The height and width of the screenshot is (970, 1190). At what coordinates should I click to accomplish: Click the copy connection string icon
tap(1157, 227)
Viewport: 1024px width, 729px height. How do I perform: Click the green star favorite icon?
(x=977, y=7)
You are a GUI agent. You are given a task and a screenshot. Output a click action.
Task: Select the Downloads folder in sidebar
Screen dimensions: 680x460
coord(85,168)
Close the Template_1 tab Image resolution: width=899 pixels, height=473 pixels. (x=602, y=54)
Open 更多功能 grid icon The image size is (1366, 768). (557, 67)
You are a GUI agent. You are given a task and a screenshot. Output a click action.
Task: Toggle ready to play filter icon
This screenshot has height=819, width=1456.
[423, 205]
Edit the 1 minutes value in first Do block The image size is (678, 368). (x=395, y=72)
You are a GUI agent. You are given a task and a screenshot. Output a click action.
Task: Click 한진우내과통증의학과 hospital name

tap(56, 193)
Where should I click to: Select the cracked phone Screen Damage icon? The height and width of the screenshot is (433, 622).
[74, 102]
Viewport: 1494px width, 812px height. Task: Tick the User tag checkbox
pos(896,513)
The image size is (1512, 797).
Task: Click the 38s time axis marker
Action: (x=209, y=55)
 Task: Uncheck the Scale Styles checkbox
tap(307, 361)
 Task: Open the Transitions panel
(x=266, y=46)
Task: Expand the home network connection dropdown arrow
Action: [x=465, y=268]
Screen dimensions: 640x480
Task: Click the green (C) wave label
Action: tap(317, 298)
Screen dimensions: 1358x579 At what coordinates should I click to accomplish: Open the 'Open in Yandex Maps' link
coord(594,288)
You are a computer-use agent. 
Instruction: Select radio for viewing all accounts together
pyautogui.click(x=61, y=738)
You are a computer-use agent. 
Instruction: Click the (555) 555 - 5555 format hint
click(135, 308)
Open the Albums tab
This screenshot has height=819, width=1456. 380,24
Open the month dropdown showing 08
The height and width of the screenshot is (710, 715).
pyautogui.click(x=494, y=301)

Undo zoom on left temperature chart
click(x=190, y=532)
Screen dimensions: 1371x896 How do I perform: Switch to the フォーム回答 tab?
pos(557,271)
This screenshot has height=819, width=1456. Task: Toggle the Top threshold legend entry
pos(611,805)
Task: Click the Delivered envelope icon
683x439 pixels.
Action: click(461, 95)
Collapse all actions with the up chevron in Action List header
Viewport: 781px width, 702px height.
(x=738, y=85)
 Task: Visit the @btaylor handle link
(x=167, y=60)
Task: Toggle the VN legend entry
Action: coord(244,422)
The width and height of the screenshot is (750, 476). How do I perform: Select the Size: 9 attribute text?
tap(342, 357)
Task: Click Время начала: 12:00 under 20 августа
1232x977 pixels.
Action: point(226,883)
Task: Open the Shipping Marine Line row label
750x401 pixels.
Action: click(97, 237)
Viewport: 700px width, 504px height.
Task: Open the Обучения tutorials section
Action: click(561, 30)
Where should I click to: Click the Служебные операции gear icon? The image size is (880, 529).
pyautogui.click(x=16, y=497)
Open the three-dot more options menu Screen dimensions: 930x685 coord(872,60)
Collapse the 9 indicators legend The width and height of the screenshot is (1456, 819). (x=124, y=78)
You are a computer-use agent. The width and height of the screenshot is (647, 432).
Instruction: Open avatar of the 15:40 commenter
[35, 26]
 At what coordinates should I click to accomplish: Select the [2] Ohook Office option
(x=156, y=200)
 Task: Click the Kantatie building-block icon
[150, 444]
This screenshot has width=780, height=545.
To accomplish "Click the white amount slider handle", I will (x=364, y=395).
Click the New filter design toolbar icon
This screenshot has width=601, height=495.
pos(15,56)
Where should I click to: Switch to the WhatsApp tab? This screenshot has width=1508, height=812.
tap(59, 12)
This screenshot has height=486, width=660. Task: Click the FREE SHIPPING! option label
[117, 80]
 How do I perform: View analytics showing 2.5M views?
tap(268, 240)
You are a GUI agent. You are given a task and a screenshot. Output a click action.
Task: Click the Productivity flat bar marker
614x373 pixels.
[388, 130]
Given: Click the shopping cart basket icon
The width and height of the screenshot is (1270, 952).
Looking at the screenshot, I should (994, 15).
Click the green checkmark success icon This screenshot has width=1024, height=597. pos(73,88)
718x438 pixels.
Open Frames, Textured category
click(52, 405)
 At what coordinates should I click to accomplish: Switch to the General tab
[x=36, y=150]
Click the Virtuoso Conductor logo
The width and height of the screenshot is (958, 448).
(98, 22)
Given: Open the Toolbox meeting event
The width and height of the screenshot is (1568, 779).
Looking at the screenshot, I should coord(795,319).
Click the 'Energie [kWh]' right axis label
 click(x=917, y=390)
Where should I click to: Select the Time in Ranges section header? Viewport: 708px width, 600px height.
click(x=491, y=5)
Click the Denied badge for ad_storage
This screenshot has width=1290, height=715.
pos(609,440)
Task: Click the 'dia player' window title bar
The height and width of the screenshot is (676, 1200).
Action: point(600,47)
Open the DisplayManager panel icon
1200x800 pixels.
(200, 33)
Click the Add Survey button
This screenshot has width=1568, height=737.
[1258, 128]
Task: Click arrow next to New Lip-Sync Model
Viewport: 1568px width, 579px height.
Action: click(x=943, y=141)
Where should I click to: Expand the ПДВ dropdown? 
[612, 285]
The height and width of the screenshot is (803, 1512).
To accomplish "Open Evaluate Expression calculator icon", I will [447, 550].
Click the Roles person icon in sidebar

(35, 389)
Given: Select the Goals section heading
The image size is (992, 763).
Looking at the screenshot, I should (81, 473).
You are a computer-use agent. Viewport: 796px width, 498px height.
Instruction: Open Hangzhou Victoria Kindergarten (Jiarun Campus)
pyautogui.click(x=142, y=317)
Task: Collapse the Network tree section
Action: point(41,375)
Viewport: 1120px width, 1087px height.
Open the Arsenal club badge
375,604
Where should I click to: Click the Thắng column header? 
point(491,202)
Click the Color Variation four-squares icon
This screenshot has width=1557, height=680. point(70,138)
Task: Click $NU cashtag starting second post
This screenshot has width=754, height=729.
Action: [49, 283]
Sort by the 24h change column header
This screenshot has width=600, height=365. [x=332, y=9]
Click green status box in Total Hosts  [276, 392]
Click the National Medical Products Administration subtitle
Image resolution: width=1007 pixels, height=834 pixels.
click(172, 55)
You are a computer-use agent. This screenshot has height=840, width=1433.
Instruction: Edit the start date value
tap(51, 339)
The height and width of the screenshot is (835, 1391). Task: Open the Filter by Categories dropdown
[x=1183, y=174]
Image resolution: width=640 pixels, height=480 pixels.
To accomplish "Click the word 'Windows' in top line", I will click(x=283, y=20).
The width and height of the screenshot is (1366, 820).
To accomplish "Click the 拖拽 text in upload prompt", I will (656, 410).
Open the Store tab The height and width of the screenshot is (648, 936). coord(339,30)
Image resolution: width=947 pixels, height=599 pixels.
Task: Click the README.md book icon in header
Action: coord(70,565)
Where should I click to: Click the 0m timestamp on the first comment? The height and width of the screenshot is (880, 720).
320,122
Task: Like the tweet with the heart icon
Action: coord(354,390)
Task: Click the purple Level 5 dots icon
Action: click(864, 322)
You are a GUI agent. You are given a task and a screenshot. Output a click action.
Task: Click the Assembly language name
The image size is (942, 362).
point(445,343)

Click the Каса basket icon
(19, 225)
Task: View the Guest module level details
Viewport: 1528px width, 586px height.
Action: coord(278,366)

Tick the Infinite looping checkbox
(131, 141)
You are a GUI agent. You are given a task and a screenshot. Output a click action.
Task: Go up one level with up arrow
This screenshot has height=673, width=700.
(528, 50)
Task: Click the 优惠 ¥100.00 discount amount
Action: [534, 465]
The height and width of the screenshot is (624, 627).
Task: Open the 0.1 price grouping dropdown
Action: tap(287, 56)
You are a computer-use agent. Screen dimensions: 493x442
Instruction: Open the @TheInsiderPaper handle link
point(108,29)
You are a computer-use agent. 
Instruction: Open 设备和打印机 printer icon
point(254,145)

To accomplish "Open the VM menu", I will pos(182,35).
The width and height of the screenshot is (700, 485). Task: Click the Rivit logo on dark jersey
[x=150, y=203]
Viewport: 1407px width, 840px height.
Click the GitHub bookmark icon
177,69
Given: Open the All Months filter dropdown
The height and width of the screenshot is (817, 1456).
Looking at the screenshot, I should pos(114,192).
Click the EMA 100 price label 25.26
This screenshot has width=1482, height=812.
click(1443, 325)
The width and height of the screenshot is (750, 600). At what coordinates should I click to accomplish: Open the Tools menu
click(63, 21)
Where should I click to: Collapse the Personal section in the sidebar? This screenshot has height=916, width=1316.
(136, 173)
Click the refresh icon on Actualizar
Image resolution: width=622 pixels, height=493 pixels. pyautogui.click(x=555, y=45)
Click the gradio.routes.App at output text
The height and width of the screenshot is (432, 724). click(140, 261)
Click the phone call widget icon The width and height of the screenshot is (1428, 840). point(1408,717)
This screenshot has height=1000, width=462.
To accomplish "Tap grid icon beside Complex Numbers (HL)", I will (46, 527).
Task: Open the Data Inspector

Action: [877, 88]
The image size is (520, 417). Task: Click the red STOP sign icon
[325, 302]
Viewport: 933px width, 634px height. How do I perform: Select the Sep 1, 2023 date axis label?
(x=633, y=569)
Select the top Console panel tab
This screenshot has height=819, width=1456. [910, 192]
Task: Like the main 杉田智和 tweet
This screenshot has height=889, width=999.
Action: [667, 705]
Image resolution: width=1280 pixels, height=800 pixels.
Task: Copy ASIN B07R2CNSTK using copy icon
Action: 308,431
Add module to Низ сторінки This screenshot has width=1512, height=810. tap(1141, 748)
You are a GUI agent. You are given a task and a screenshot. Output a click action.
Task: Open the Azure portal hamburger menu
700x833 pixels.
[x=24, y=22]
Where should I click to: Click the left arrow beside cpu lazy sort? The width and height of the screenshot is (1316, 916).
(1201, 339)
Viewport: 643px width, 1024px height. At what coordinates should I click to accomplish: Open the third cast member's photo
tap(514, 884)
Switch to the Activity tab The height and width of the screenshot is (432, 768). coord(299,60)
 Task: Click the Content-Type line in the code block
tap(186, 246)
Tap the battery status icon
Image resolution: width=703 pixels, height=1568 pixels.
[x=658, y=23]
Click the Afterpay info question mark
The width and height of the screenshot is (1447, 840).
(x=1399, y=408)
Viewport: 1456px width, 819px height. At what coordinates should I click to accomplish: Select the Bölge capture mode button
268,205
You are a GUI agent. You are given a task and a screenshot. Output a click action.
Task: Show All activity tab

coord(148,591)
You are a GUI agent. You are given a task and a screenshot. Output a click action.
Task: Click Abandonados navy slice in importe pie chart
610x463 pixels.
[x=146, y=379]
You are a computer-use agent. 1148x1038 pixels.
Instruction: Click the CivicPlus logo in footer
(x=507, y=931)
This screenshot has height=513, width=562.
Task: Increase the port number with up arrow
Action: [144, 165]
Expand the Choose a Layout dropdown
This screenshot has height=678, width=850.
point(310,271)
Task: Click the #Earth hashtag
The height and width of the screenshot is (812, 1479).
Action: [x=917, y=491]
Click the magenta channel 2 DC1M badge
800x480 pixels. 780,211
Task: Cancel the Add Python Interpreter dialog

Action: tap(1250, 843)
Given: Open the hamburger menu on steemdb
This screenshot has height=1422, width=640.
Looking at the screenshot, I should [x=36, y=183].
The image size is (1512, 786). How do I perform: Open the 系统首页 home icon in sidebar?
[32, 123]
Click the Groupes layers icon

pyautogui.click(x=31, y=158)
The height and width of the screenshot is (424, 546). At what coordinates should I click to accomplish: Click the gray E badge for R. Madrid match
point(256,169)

目標:
上の項目のうち、「Edit the 1 minutes」を含む行から始まり「tap(307, 361)」を含む行で終わる部分を、両端の行も含めてそのまま書き写してください。

正解:
Edit the 1 minutes value in first Do block The image size is (678, 368). (x=395, y=72)
You are a GUI agent. You are given a task and a screenshot. Output a click action.
Task: Click 한진우내과통증의학과 hospital name

tap(56, 193)
Where should I click to: Select the cracked phone Screen Damage icon? The height and width of the screenshot is (433, 622).
[74, 102]
Viewport: 1494px width, 812px height. Task: Tick the User tag checkbox
pos(896,513)
The image size is (1512, 797).
Task: Click the 38s time axis marker
Action: (x=209, y=55)
 Task: Uncheck the Scale Styles checkbox
tap(307, 361)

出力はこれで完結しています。